BEGIN Information given

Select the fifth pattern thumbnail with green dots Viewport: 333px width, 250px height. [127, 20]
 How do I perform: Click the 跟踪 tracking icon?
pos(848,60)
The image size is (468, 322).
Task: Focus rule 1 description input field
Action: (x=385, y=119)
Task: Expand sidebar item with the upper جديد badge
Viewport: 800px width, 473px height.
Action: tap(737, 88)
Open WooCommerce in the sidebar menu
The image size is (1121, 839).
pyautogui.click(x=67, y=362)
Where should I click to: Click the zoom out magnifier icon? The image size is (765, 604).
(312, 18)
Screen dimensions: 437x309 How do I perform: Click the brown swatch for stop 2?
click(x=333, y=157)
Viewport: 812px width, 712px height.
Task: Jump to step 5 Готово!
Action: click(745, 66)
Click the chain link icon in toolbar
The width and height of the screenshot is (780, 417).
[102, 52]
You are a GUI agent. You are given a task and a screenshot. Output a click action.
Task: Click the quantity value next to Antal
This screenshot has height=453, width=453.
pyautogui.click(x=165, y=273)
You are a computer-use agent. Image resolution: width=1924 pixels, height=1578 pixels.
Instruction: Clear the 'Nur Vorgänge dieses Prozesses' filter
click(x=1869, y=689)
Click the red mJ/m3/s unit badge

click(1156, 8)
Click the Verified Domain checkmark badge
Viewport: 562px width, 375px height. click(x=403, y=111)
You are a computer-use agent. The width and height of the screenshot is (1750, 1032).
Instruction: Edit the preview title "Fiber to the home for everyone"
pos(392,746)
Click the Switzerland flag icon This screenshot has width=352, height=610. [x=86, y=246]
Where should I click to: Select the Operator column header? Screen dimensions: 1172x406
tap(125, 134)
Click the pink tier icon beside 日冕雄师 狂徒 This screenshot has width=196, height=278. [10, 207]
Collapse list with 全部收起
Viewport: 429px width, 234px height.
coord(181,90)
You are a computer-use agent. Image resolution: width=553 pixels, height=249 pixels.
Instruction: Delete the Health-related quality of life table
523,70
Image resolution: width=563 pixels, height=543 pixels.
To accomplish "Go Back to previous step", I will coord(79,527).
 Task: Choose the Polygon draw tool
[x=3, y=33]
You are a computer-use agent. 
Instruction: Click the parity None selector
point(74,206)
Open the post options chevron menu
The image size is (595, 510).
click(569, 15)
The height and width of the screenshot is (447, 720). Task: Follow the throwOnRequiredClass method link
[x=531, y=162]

END Information given

What the task requires —
Some of the data mentions "pixels". Copy every line where it does.

Answer for the task —
You are a computer-use agent. Image resolution: width=1924 pixels, height=1578 pixels.
You are a computer-use agent. Image resolution: width=553 pixels, height=249 pixels.
Image resolution: width=563 pixels, height=543 pixels.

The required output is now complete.